- **Challenges**
1/ Answer these questions using the transcript:
(a) How many newly drilled Austin Chalk wells were on the two pads?
(b) About how much does each well cost?
(c) How many wells have been drilled through this interval?
2/ Turn the item-finding records into a JSON list of strings, one string per line, leaving out blank lines. Include every line from the start of the records through the line holding "pos(906,83)", inclusive.

┌─ Source document

Scott Hanold -- RBC Capital Markets -- Analyst

Thanks. Good morning. Can I ask you about those five Austin Chalk wells that you talked about wellbore issues and some deferral? Can you give us a little bit of color and insight into what happened there? And has this happened before in either the Eagle Ford or the Austin Chalk before?

Herb Vogel -- President and Chief Executive Officer

Yeah. Scott, this is Herb. Yeah, I'll get to that here. It's a really localized issue.

And just briefly, we just had five newly drilled Austin Chalk wells on two pads that were close to each other on the northwestern portion of our acreage that had not been completed yet. And on one pad, three wells just developed some casing issues in their vertical sections up above the Austin Chalk. So nothing related to the Austin Chalk reservoir at all. Fortunately, we've got service companies on it with us, and they've had success running a method to basically run in the pipe and side pipe to fix this sort of problem.

So what we did is in our planning, we just said, hey, worst case, we'd have to redrill three out of the five wells and possibly five out of the five wells, which is a total exposure of about $6 million to $10 million because it's about $2 million per well. So that -- we just thought it was important to bring up because that was the reason for the adjusted -- for the production capex in the fourth quarter. But nothing -- in terms of long term in terms of impact, really none. And then, we've drilled through this interval, and with 600 wells -- we only had one problem before.

So this is a local issue there.

└─
┌─ Data extract

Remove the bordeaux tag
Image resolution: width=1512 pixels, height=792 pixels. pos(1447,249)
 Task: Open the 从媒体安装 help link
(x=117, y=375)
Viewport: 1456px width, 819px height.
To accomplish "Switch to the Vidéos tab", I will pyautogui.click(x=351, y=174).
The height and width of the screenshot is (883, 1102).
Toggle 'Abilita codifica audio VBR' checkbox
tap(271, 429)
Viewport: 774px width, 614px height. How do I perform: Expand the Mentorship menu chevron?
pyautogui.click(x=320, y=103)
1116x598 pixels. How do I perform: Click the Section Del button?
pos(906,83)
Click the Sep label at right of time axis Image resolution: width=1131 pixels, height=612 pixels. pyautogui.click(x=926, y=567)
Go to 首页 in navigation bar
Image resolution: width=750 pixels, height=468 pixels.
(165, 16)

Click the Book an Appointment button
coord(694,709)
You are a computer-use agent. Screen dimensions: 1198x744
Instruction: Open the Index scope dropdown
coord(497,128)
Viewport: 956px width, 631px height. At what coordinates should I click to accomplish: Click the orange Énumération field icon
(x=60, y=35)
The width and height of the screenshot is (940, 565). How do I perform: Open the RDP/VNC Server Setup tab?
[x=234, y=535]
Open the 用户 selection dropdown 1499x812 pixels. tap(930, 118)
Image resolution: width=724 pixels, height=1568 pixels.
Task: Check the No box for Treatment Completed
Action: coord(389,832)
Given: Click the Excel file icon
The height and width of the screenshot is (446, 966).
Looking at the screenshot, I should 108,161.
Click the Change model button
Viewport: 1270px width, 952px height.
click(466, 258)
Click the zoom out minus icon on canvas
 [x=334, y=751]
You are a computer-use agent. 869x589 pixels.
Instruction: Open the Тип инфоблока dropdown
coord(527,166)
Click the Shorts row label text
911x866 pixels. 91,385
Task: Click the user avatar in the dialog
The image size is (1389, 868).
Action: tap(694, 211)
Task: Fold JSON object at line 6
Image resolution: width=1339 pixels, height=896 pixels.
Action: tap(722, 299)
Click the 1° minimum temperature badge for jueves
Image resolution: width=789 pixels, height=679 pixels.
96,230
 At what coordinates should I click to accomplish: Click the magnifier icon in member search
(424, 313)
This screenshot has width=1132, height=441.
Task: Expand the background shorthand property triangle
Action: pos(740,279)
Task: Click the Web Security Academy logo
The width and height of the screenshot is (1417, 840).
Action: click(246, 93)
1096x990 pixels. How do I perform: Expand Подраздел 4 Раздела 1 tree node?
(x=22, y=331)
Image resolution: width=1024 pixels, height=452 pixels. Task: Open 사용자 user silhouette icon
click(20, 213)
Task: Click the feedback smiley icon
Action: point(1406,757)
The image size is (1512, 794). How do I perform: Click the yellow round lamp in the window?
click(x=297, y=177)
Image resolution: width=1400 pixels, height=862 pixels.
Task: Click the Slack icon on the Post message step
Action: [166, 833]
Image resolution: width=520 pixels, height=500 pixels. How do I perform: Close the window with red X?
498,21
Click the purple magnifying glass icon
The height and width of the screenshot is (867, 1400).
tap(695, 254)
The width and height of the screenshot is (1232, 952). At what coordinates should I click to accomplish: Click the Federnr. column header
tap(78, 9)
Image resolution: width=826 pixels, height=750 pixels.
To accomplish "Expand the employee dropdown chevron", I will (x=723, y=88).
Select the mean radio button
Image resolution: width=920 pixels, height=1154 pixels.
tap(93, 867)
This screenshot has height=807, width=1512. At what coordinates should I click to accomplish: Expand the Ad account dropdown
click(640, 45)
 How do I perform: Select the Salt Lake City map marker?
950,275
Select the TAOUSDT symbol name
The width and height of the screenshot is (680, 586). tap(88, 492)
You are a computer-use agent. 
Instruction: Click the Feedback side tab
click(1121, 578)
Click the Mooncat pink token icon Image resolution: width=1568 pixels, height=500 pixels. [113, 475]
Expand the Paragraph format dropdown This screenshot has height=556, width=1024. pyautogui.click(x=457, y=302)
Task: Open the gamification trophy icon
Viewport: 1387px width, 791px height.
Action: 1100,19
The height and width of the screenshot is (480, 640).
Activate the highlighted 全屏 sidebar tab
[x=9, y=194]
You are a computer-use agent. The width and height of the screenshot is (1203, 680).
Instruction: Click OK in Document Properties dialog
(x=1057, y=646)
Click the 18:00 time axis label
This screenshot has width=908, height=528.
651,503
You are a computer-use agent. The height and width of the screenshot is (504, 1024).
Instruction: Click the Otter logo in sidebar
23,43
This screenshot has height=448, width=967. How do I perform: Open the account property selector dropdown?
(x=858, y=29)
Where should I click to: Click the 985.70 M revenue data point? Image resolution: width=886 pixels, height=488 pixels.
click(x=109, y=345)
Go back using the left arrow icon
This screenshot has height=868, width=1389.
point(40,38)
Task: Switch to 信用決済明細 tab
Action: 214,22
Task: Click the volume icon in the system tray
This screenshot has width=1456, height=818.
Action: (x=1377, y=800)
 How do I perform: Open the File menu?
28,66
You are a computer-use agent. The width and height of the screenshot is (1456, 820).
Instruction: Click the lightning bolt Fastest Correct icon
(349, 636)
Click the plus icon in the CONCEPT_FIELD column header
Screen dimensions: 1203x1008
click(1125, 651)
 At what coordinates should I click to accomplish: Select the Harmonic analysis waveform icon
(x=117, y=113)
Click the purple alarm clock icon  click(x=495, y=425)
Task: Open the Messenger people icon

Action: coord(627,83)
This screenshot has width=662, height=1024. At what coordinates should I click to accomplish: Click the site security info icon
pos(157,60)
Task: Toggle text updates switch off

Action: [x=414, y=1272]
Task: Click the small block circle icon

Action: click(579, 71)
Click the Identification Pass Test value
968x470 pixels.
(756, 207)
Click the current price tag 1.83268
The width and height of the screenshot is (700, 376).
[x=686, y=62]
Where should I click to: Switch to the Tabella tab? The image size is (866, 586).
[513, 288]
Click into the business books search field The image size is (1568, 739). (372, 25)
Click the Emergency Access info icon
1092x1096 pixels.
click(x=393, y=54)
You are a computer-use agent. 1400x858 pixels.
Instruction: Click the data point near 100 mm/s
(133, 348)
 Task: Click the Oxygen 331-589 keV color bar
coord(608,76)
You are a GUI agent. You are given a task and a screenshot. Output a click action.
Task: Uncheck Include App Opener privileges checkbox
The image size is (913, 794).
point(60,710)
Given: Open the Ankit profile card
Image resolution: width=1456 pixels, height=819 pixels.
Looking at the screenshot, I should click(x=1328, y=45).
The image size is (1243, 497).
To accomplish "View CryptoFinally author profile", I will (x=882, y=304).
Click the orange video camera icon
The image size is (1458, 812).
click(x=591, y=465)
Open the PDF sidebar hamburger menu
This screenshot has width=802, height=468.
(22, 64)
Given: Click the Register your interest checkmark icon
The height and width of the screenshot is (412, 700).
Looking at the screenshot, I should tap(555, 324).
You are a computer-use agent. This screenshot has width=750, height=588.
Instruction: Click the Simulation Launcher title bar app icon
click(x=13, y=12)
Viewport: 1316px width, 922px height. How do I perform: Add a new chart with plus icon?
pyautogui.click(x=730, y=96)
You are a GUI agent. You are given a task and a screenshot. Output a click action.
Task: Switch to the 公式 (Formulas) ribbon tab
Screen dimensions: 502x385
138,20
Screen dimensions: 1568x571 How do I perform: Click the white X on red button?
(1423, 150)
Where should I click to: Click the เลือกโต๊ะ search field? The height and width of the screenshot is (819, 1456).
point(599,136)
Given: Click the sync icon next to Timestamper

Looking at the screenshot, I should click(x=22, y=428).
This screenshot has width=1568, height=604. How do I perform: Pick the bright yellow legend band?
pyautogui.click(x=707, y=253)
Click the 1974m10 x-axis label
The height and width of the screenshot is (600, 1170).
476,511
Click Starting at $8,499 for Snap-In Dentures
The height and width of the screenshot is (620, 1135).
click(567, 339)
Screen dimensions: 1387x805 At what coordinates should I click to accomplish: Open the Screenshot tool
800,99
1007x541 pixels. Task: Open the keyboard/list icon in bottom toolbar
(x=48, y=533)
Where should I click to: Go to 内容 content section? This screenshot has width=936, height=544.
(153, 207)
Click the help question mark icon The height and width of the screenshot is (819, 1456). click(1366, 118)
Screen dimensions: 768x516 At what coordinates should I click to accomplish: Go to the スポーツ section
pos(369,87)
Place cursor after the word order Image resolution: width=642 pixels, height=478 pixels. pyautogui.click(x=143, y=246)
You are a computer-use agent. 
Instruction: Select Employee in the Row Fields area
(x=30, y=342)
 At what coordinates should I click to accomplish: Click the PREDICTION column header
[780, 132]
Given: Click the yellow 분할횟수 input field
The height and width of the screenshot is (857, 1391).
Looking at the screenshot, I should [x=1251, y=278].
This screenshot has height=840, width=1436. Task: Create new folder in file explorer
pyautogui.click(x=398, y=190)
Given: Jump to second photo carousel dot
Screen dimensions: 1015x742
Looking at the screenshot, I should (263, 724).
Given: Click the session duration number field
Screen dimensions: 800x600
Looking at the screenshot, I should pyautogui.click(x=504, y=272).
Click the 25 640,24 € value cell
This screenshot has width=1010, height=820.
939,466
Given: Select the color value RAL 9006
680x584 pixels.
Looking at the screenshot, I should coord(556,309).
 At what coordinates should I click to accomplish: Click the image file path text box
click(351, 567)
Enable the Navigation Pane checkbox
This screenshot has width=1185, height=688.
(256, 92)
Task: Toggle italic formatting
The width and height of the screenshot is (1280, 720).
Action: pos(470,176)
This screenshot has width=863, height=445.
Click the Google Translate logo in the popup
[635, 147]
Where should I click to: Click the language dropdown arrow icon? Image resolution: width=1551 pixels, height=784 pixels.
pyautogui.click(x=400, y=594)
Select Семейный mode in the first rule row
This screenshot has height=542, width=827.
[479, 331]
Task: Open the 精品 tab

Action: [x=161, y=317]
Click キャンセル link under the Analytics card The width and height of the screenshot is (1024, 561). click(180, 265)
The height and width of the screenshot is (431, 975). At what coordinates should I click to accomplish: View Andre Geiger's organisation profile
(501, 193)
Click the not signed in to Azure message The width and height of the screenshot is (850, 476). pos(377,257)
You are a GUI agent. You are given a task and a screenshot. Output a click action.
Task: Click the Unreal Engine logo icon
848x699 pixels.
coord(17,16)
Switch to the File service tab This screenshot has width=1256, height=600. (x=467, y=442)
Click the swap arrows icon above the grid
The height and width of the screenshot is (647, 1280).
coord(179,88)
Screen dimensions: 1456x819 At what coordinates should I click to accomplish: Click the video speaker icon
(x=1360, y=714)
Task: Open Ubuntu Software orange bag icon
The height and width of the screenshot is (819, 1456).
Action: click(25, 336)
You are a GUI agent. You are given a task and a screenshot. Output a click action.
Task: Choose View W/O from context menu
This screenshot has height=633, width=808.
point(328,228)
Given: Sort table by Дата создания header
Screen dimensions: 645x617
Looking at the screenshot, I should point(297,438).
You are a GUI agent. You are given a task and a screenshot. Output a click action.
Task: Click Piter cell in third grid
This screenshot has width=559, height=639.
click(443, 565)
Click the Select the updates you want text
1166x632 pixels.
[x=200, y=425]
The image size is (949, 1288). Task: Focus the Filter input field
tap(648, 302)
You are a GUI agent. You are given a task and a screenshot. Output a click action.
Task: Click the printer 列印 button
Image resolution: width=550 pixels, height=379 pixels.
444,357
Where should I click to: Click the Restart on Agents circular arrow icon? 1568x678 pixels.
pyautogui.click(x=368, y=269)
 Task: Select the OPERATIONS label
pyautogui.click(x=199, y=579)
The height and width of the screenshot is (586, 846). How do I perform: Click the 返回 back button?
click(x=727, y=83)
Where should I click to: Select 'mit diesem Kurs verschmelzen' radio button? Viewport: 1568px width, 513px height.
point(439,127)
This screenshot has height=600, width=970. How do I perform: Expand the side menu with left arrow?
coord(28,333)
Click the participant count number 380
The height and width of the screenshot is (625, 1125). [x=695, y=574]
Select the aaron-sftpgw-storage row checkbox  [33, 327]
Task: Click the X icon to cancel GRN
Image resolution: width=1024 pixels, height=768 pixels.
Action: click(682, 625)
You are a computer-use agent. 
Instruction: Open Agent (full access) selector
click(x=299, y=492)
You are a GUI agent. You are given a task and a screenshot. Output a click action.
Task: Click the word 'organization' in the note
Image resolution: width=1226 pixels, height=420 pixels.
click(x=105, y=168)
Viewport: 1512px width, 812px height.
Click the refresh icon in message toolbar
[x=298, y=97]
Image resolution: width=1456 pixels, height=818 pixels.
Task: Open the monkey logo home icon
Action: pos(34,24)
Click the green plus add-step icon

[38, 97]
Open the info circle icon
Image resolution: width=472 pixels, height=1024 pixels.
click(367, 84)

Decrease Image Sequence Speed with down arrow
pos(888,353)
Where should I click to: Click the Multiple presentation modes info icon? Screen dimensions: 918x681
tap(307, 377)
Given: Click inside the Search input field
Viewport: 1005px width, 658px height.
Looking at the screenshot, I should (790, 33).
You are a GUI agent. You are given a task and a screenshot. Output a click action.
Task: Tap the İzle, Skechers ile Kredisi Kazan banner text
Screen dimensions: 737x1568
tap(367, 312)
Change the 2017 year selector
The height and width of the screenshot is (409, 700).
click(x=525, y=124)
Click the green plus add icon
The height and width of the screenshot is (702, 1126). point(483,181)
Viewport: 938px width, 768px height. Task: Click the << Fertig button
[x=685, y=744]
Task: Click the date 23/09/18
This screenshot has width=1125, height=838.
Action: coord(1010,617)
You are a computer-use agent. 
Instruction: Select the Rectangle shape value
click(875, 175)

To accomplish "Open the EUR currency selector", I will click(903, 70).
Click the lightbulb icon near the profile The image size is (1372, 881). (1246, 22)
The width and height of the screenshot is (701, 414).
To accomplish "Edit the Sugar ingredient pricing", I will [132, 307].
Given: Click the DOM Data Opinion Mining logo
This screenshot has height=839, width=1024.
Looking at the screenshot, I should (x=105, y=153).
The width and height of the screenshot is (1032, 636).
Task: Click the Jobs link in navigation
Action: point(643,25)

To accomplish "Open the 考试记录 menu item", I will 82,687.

└─

- **Expected results**
1/
(a) Five
(b) About $2 million
(c) 600

2/
[
  "Remove the bordeaux tag",
  "Image resolution: width=1512 pixels, height=792 pixels. pos(1447,249)",
  " Task: Open the 从媒体安装 help link",
  "(x=117, y=375)",
  "Viewport: 1456px width, 819px height.",
  "To accomplish \"Switch to the Vidéos tab\", I will pyautogui.click(x=351, y=174).",
  "The height and width of the screenshot is (883, 1102).",
  "Toggle 'Abilita codifica audio VBR' checkbox",
  "tap(271, 429)",
  "Viewport: 774px width, 614px height. How do I perform: Expand the Mentorship menu chevron?",
  "pyautogui.click(x=320, y=103)",
  "1116x598 pixels. How do I perform: Click the Section Del button?",
  "pos(906,83)"
]